**TASK INSTRUCTIONS**
Update the data below by replacing "Locate an element on the screen" with "Locate a specific element on the screen" wherever it occurs, and leave everything else unchanged.

**RECORD EXCERPTS**
§ §
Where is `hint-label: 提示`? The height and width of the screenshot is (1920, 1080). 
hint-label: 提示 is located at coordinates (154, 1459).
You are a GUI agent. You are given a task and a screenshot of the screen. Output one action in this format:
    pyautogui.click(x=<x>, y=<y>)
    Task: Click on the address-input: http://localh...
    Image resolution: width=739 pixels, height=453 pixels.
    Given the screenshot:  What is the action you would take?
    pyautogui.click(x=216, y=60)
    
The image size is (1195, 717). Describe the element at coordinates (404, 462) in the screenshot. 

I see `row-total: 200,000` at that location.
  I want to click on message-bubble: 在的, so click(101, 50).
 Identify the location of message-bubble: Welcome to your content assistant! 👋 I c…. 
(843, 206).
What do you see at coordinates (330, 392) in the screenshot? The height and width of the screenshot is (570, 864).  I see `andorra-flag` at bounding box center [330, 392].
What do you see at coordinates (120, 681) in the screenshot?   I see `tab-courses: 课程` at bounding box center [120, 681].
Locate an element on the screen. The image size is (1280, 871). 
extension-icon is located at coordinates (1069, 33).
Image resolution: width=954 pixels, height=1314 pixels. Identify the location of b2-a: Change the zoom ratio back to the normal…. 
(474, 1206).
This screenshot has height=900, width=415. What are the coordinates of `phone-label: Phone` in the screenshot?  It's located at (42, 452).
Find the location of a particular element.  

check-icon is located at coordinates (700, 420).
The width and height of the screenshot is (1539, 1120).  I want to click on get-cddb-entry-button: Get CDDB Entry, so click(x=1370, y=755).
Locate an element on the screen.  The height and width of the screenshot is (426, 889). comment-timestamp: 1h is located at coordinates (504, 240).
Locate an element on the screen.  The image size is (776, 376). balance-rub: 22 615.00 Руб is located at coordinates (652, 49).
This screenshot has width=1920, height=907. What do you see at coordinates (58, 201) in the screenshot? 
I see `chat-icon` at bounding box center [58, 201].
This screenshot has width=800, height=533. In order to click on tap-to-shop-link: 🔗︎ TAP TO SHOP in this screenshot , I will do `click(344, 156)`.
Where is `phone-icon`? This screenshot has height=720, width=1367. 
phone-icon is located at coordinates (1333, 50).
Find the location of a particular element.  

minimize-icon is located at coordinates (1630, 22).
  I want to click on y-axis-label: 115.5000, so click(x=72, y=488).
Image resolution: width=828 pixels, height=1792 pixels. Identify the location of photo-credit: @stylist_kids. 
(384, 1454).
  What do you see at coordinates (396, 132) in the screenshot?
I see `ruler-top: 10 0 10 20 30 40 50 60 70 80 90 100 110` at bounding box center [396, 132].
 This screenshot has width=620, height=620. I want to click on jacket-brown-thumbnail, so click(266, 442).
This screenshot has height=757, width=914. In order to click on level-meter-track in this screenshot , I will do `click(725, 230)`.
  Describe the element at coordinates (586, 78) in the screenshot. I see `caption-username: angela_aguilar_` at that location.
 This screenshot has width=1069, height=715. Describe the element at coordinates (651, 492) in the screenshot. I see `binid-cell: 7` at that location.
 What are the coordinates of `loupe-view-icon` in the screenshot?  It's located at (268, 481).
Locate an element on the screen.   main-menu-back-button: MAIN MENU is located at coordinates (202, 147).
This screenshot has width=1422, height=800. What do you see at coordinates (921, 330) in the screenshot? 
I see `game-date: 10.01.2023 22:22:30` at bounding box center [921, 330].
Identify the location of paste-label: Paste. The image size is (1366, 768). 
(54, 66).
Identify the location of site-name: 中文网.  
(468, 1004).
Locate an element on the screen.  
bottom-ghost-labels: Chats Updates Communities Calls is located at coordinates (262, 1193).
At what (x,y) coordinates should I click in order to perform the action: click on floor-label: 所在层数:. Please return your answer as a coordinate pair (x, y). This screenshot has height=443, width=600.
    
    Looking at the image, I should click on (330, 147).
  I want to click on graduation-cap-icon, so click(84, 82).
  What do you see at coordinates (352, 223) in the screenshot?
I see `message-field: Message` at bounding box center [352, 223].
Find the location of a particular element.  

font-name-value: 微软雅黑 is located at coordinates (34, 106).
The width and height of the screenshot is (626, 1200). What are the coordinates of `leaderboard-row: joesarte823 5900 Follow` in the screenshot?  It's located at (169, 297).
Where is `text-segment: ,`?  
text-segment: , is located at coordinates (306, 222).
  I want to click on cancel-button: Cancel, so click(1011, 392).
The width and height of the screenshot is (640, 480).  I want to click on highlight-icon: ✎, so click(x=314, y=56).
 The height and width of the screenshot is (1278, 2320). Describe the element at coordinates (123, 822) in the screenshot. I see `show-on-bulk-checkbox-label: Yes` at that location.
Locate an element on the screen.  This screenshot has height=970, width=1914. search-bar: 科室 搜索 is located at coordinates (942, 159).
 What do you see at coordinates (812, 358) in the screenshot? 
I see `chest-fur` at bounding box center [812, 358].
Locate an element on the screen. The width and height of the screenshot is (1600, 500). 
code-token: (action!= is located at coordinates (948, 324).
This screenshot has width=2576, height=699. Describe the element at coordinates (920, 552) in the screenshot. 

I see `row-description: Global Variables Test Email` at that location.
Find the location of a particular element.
§ §
**OUTPUT**
Where is `hint-label: 提示`? The height and width of the screenshot is (1920, 1080). 
hint-label: 提示 is located at coordinates (154, 1459).
You are a GUI agent. You are given a task and a screenshot of the screen. Output one action in this format:
    pyautogui.click(x=<x>, y=<y>)
    Task: Click on the address-input: http://localh...
    Image resolution: width=739 pixels, height=453 pixels.
    Given the screenshot:  What is the action you would take?
    pyautogui.click(x=216, y=60)
    
The image size is (1195, 717). Describe the element at coordinates (404, 462) in the screenshot. 

I see `row-total: 200,000` at that location.
  I want to click on message-bubble: 在的, so click(101, 50).
 Identify the location of message-bubble: Welcome to your content assistant! 👋 I c…. 
(843, 206).
What do you see at coordinates (330, 392) in the screenshot? The height and width of the screenshot is (570, 864).  I see `andorra-flag` at bounding box center [330, 392].
What do you see at coordinates (120, 681) in the screenshot?   I see `tab-courses: 课程` at bounding box center [120, 681].
Locate a specific element on the screen. The image size is (1280, 871). 
extension-icon is located at coordinates (1069, 33).
Image resolution: width=954 pixels, height=1314 pixels. Identify the location of b2-a: Change the zoom ratio back to the normal…. 
(474, 1206).
This screenshot has height=900, width=415. What are the coordinates of `phone-label: Phone` in the screenshot?  It's located at (42, 452).
Find the location of a particular element.  

check-icon is located at coordinates (700, 420).
The width and height of the screenshot is (1539, 1120).  I want to click on get-cddb-entry-button: Get CDDB Entry, so click(x=1370, y=755).
Locate a specific element on the screen.  The height and width of the screenshot is (426, 889). comment-timestamp: 1h is located at coordinates (504, 240).
Locate a specific element on the screen.  The image size is (776, 376). balance-rub: 22 615.00 Руб is located at coordinates (652, 49).
This screenshot has width=1920, height=907. What do you see at coordinates (58, 201) in the screenshot? 
I see `chat-icon` at bounding box center [58, 201].
This screenshot has width=800, height=533. In order to click on tap-to-shop-link: 🔗︎ TAP TO SHOP in this screenshot , I will do `click(344, 156)`.
Where is `phone-icon`? This screenshot has height=720, width=1367. 
phone-icon is located at coordinates (1333, 50).
Find the location of a particular element.  

minimize-icon is located at coordinates (1630, 22).
  I want to click on y-axis-label: 115.5000, so click(x=72, y=488).
Image resolution: width=828 pixels, height=1792 pixels. Identify the location of photo-credit: @stylist_kids. 
(384, 1454).
  What do you see at coordinates (396, 132) in the screenshot?
I see `ruler-top: 10 0 10 20 30 40 50 60 70 80 90 100 110` at bounding box center [396, 132].
 This screenshot has width=620, height=620. I want to click on jacket-brown-thumbnail, so click(266, 442).
This screenshot has height=757, width=914. In order to click on level-meter-track in this screenshot , I will do `click(725, 230)`.
  Describe the element at coordinates (586, 78) in the screenshot. I see `caption-username: angela_aguilar_` at that location.
 This screenshot has width=1069, height=715. Describe the element at coordinates (651, 492) in the screenshot. I see `binid-cell: 7` at that location.
 What are the coordinates of `loupe-view-icon` in the screenshot?  It's located at (268, 481).
Locate a specific element on the screen.   main-menu-back-button: MAIN MENU is located at coordinates (202, 147).
This screenshot has width=1422, height=800. What do you see at coordinates (921, 330) in the screenshot? 
I see `game-date: 10.01.2023 22:22:30` at bounding box center [921, 330].
Identify the location of paste-label: Paste. The image size is (1366, 768). 
(54, 66).
Identify the location of site-name: 中文网.  
(468, 1004).
Locate a specific element on the screen.  
bottom-ghost-labels: Chats Updates Communities Calls is located at coordinates (262, 1193).
At what (x,y) coordinates should I click in order to perform the action: click on floor-label: 所在层数:. Please return your answer as a coordinate pair (x, y). This screenshot has height=443, width=600.
    
    Looking at the image, I should click on (330, 147).
  I want to click on graduation-cap-icon, so click(84, 82).
  What do you see at coordinates (352, 223) in the screenshot?
I see `message-field: Message` at bounding box center [352, 223].
Find the location of a particular element.  

font-name-value: 微软雅黑 is located at coordinates (34, 106).
The width and height of the screenshot is (626, 1200). What are the coordinates of `leaderboard-row: joesarte823 5900 Follow` in the screenshot?  It's located at (169, 297).
Where is `text-segment: ,`?  
text-segment: , is located at coordinates (306, 222).
  I want to click on cancel-button: Cancel, so click(1011, 392).
The width and height of the screenshot is (640, 480).  I want to click on highlight-icon: ✎, so click(x=314, y=56).
 The height and width of the screenshot is (1278, 2320). Describe the element at coordinates (123, 822) in the screenshot. I see `show-on-bulk-checkbox-label: Yes` at that location.
Locate a specific element on the screen.  This screenshot has height=970, width=1914. search-bar: 科室 搜索 is located at coordinates (942, 159).
 What do you see at coordinates (812, 358) in the screenshot? 
I see `chest-fur` at bounding box center [812, 358].
Locate a specific element on the screen. The width and height of the screenshot is (1600, 500). 
code-token: (action!= is located at coordinates (948, 324).
This screenshot has width=2576, height=699. Describe the element at coordinates (920, 552) in the screenshot. 

I see `row-description: Global Variables Test Email` at that location.
Find the location of a particular element.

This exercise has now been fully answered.